岩崎書店は、京極夏彦さんや宮部みゆきさんなど小説家が文章を手がけたシリーズ「怪談えほん」(監修・東雅夫さん)がヒット。今回は「恋」をテーマにした絵本シリーズの制作を、岩崎書店の編集部とブックデザイナーの名久井直子さんから提案された、とのこと。
瀧井さんはこの提案を受けて、小さいころに窮屈だと感じた「結婚したら幸せ、恋愛とはいいもの」という価値観にしばられないことや、恋は必ずしも楽しいものではなく、甘酸っぱさや寂しさがあることを伝えたいと思ったそうです。

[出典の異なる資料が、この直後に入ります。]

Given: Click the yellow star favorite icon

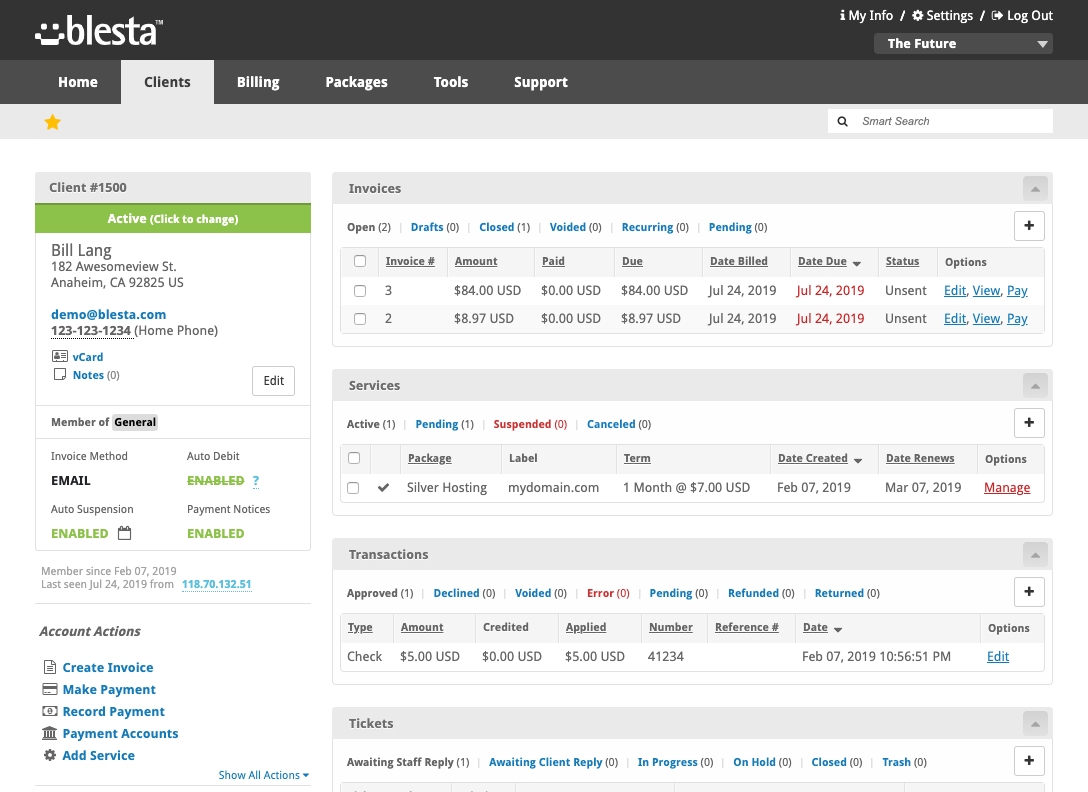Looking at the screenshot, I should [52, 121].
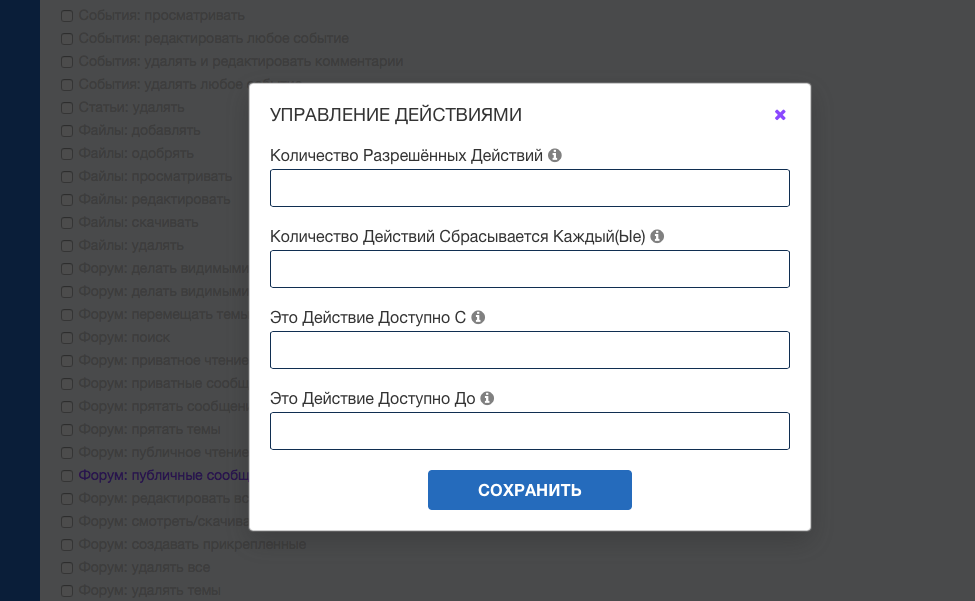This screenshot has height=601, width=975.
Task: Click the Количество Действий Сбрасывается input
Action: click(529, 269)
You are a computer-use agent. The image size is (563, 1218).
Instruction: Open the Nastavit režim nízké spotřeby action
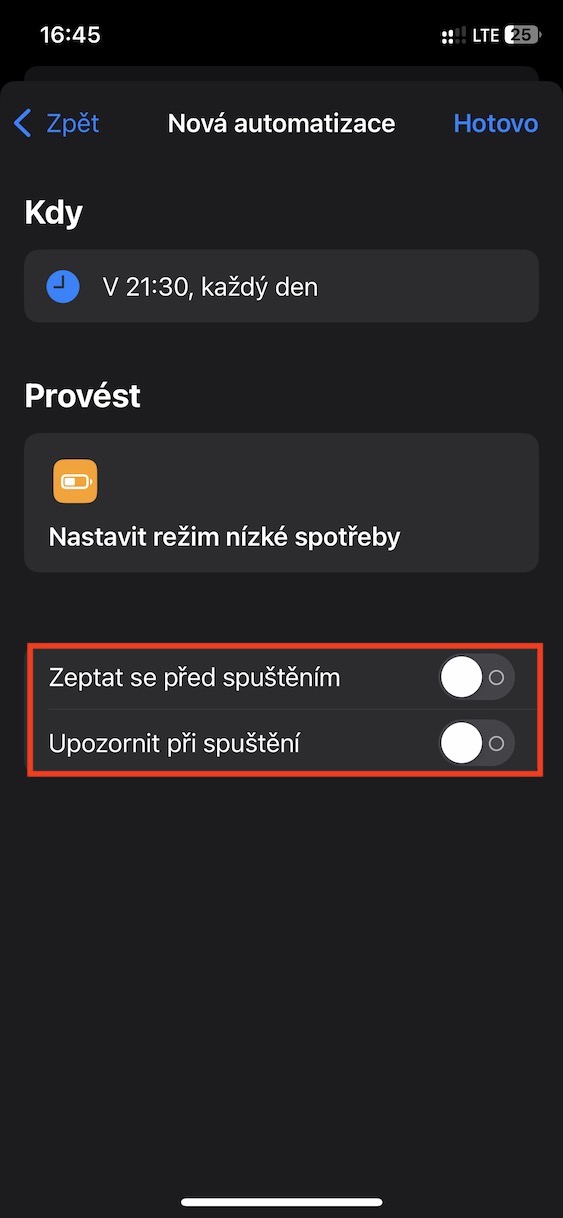(x=281, y=502)
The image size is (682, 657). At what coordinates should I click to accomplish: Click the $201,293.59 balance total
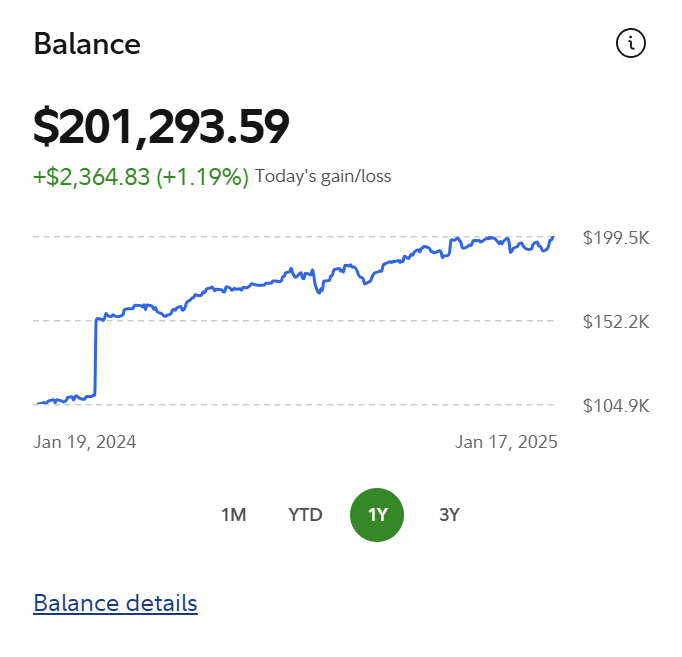click(161, 127)
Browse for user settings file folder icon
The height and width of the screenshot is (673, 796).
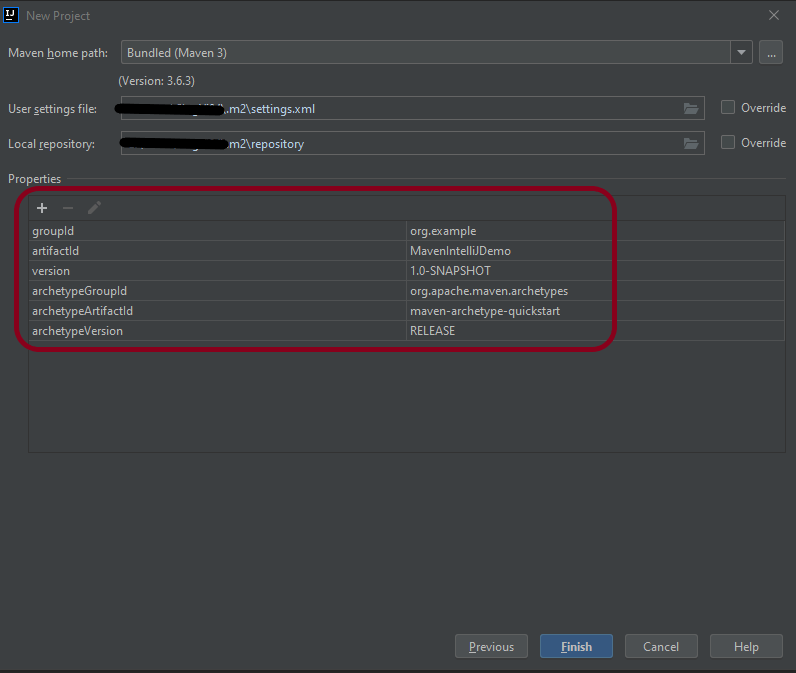point(690,108)
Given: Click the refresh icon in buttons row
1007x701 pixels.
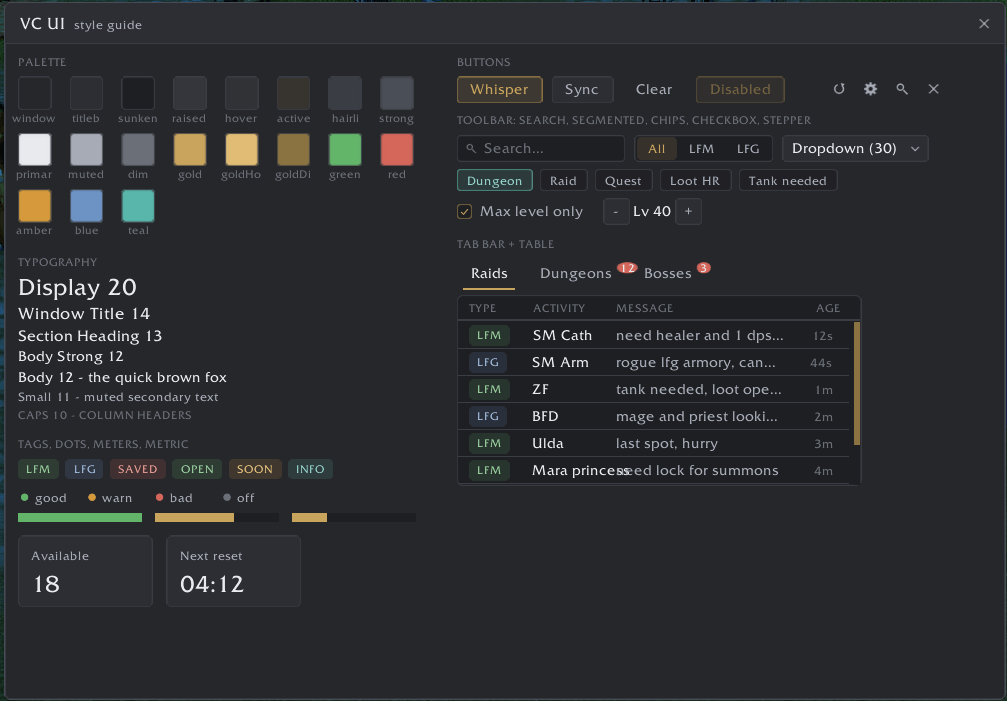Looking at the screenshot, I should [x=839, y=89].
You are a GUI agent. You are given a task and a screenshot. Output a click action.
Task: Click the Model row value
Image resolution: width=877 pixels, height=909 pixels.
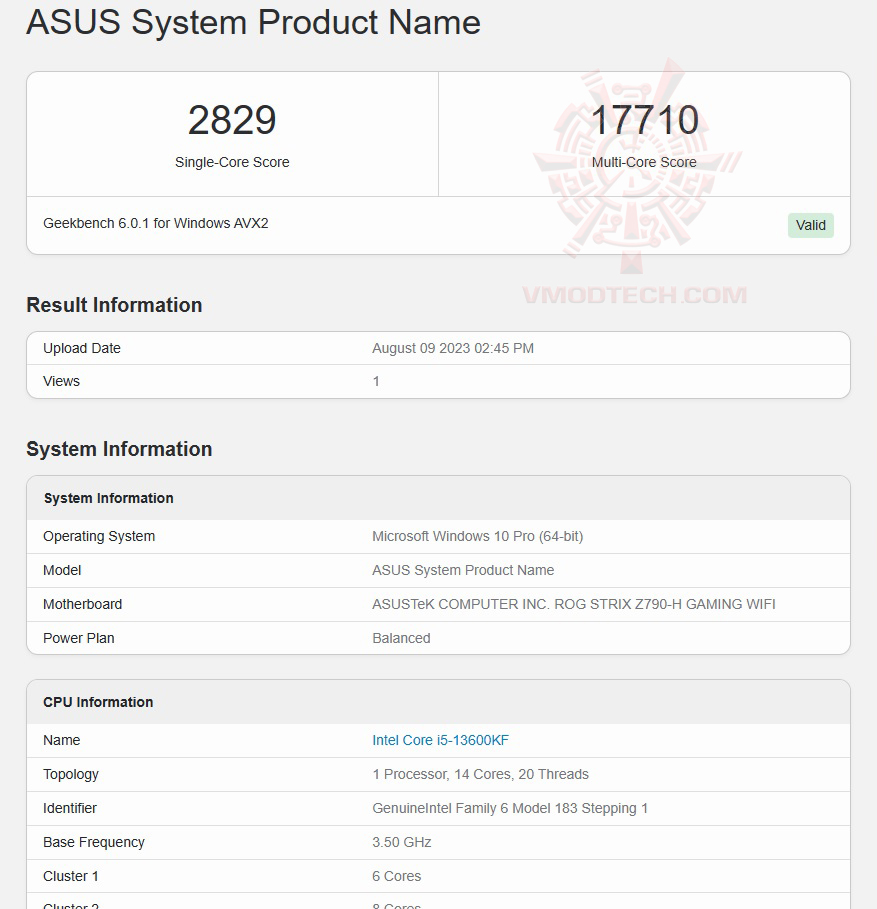click(463, 570)
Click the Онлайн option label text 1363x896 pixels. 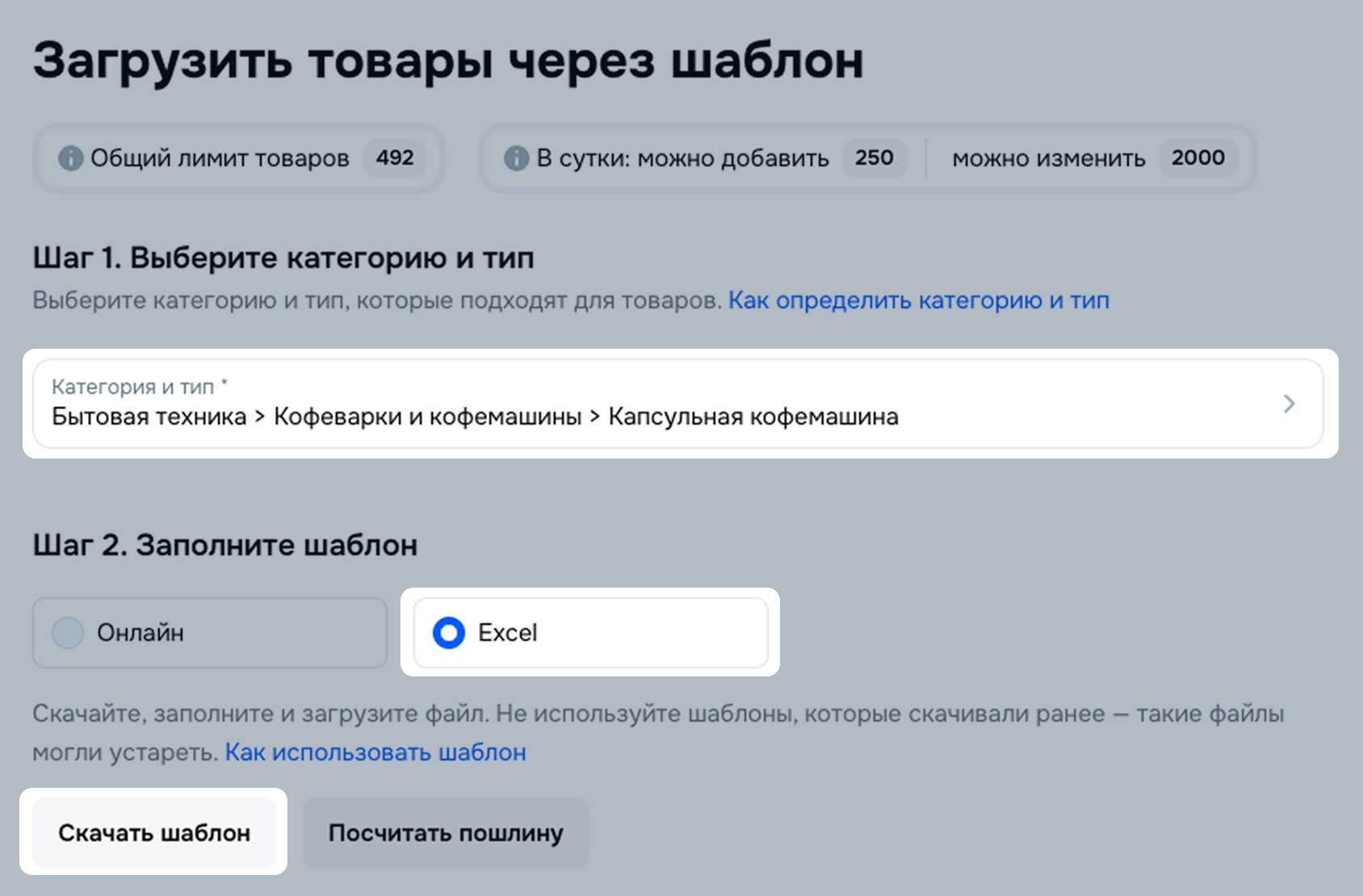point(140,633)
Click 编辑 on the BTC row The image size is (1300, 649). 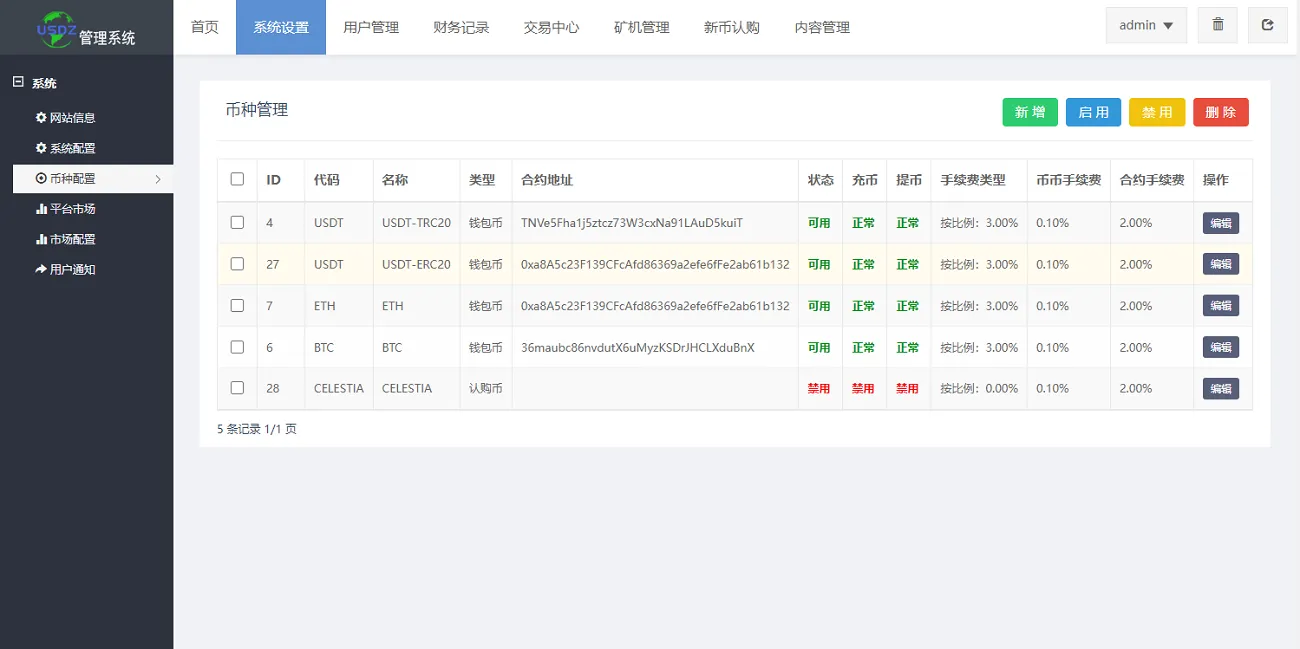1220,346
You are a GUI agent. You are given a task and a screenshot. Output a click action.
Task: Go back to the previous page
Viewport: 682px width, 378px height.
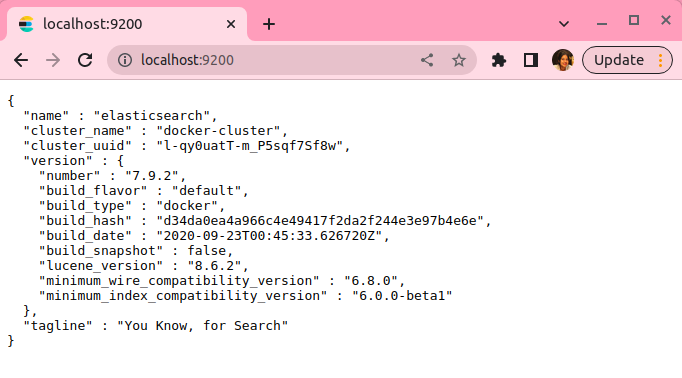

家族観や恋愛観、ジェンダー観が変わってきている中で、現代の感覚に寄り添った「恋」の絵本というコンセプトのもと「恋の絵本」シリーズは歩みを始めました。
岩崎書店からの条件「絵本をはじめて書く作家」を受けて、瀧井さんは「この人の絵本が読みたい」と桜庭一樹さん、辻村深月さん含む5名(島本理生さん、白石一文さん、村田沙耶香さん)の作家に「恋」というテーマを依頼。
瀧井さんから依頼を受けたお二人は元々「怪談えほん」の読者だったそうで、この依頼をもらったときは「大変うれしかった」とその時の喜びを口にしていました。
以前より絵本を書いてみたかった桜庭さんは、子供のころの記憶にある「長い長い大河小説のような、だけど読むと5分しか経っていない絵本」を書いてみたい、辻村さんは小説とは違う絵本の流儀を書くことで勉強したい、と考えながら絵本作りに取り組んだそうです。
辻村さんは「これ(恋の絵本)を受けたら『怪談えほん』のオファーが来なくなっちゃいますか?」と不安がる一面も。
今回のトークイベントでは、絵本をまだ読んでいない参加者のために、桜庭さん、辻村さんによる朗読が行なわれました。
両作家それぞれの「間」が贅沢な朗読。読み終わった後は拍手に包まれました。
お二人の朗読で会場も温かい雰囲気になったあとは、同じ「恋」というテーマにもかかわらず、どうしてこんなにも違う作品ができたのかという話題に。
桜庭さんの『すきなひと』はある時「風邪を引いた」ことが着想のきっかけになっているとのこと。
桜庭「絵本の依頼を受けた後、まだ何も決まっていないときに熱を出しました。その時、LINECameraというアプリで絵を描いて遊んでいたのですが、スタンプで絵を作るこのアプリで、自転車に乗った女の子と車に乗った女の子がすれちがう絵ができました」
「スタンプなので同じ顔をしているんですよ。それを見て、『これだ!』と最初のシーンを思いつきました」
ラインカメラのスタンプでお絵描き。「夜道で自分とすれ違い、拡声器で声をかけた」 pic.twitter.com/LAqrXdFts8
— 桜庭一樹 (@sakurabakazuki) October 16, 2017
『すきなひと』のモデルとなった絵
多様な恋が肯定されるならば、“自分”に出会って、“自分”が変化するという話も「恋」のひとつといえるのではないか、と考えたそうです。
辻村さんは「恋」というテーマから、絵本のタイトルにもなった「好きって言わなきゃダメかな」という気持ちがきっかけになったといいます。
辻村「好きな人がいないというと、『好きな人を作れ』って強制される感じに抵抗がありました。そういう気持ちの子は、今もいるのだろうと思って。恋の絵本だけれども、同調圧力への戦いを描いた絵本でもあります」
「一方で、みんなと好きな人の話題で盛り上がりたいという気持ちもあって。その狭間にいながら、その子の気持ちを肯定するものが書きたかったんです」
誰が誰を好きになってもいいし、恋について思う自分の気持ちを自由に育てていい、そういう気持ちで読んでほしいーーその思いが『すきって いわなきゃ だめ?』に繋がったそうです。
お二人のお話は、お互いの絵本ができるまでの過程について盛り上がっていきました。